# What breed is my 3 week old chick?



## BoundlessLove (Apr 24, 2017)

Trying to determine what breed he/she is, We've
always had Leghorns, but this chick is definitely
not a Leghorn. He/she has all white feathers, but
has green legs and feet. Single small comb. No 
muffs or beard. It's very friendly. Our other WL 
chicks have bullied and pecked it. We've separated 
him/her until heals. Any guesses on breed or sex
would be welcome. Thank you.


----------



## robin416 (Sep 8, 2013)

I have no clue what breed. Someone else may be able to give you some ideas.
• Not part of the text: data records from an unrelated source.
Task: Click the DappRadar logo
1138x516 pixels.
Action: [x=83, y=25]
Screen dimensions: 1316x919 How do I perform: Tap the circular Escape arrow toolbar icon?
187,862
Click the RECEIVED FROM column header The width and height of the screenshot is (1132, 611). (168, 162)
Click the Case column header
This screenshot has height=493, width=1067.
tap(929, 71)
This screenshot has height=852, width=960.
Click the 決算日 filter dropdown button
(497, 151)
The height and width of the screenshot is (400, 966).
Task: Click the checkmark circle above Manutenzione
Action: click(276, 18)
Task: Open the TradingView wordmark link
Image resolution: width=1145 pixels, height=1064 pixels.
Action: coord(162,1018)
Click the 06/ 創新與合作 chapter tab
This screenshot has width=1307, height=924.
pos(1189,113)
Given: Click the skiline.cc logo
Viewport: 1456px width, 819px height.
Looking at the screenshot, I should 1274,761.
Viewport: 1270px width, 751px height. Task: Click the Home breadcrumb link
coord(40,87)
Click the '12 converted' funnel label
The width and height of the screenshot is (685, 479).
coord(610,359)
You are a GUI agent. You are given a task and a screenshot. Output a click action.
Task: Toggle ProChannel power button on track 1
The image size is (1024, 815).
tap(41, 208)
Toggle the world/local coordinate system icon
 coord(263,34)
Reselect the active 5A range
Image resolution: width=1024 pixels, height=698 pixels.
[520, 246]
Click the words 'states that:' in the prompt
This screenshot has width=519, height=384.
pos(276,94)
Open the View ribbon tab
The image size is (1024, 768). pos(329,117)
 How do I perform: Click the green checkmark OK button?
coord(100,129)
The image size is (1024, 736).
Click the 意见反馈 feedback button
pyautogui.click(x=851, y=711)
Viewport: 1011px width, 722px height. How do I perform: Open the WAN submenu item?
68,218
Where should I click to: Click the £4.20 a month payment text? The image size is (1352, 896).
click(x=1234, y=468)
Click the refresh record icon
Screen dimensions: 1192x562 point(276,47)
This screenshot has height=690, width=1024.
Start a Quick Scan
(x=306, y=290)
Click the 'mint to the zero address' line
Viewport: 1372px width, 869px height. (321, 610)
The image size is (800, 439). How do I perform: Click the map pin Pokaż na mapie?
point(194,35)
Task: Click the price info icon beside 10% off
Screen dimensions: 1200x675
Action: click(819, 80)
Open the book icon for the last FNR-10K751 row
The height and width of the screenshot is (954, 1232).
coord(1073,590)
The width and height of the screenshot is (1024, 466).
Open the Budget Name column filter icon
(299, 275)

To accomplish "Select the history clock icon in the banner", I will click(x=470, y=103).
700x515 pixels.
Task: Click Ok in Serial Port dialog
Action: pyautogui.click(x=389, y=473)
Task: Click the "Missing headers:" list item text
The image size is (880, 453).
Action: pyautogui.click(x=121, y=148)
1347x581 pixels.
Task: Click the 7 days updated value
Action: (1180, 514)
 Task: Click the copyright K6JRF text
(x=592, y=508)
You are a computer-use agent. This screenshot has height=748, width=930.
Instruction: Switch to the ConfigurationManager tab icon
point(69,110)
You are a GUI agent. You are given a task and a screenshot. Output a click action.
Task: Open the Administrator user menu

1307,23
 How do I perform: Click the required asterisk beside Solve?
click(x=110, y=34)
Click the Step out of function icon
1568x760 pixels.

What I wouldn't do is separate the peep completely from everyone. Try to match it up with one or two others so that it's not alone and has buddies for when they are reintroduced. By removing it it will be even more of a target when you try to put it back later because it is not part of the flock.


----------



## chickenqueen (Jan 9, 2016)

Maybe a buff rock or buff orpington?


----------



## seminole wind (Aug 22, 2015)

How cute!!!


----------



## BoundlessLove (Apr 24, 2017)

Thank you all! We tried putting him/her back
in with the others yesterday, and had no 
pecking or bullying! Yay!!! We're using an XL dog
kennel cage with cardboard around the 
outsides bottom area. We tried putting it back
with them four days ago, but those WL chicks 
were still pecking it. Was this because it is
a different breed than the WL? Why would they
bully it? It is such a sweet, friendly, and docile 
bird. Nothing like our WL chicks which are skittish. 
Wow, a buff color would be awesome! We'd know
her brown egg from the other 14 chickens' white 
eggs.


----------



## BoundlessLove (Apr 24, 2017)

Thank you all! We tried putting him/her back
in with the others yesterday, and had no 
pecking or bullying! Yay!!! We're using an XL dog
kennel cage with cardboard around the 
outsides bottom area. We tried putting it back
with them four days ago, but those WL chicks 
were still pecking it. Was this because it is
a different breed than the WL? Why would they
bully it? It is such a sweet, friendly, and docile 
bird. Nothing like our WL chicks which are skittish. 
Wow, a buff color would be awesome! We'd know
her brown egg from the other 14 chickens' white 
eggs.


----------



## BoundlessLove (Apr 24, 2017)

Our kids with 2 of our older girls!


----------



## nannypattyrn (Aug 23, 2015)

Cute pictures, cute kiddos and chicks!!


----------



## chickenqueen (Jan 9, 2016)

I love seeing children with the chickens.Neither of my children shared my love of chickens,too bad for them.


----------



## BoundlessLove (Apr 24, 2017)

Here are our new WL chicks. Ugh! 2 of them are 
looking like cockerels. There combs are bigger 
and already showing pink. Check out this picture.


----------



## BoundlessLove (Apr 24, 2017)

Here are few more pictures. Boy they sure 
are looking like boys to me.


----------



## nannypattyrn (Aug 23, 2015)

Just my opinion, but I think their combs would be redder for boys...


----------



## chickenqueen (Jan 9, 2016)

I don't think the single combs are boys.I think they are pullets.


----------



## BoundlessLove (Apr 24, 2017)

New picture of our mystery chick.


----------



## BoundlessLove (Apr 24, 2017)

Both of the chicks in question are indeed cockerels.
One of our other supposed pullets is also a cockerel.
Bought ten from WL "pullets" bin at TS, and 3/10
are boys. Considering keeping one of them. 
Although, we've been told WL Roos are extremely aggressive.
We've put an ad up at TS - Free WL cockerels, so 
maybe we can find them a good home.


----------



## chickenlover11668 (May 9, 2017)

White leghorn?


----------



## dawg53 (Aug 25, 2015)

chickenlover11668 said:


> White leghorn?


Yes............


----------



## BoundlessLove (Apr 24, 2017)

Finally! She's got all her feathering and the tips
of her tail and wings are a very light brown. She is
an Amber White. No wonder she is so friendly!


----------



## chickenqueen (Jan 9, 2016)

Roosters can be big babies.After their "teenage" phase(about 9 mos)they can really settle down.My boys are just as important as the girls,if not more important because there are only 2 of them and 27 hens.My flock wouldn't be complete without them.


----------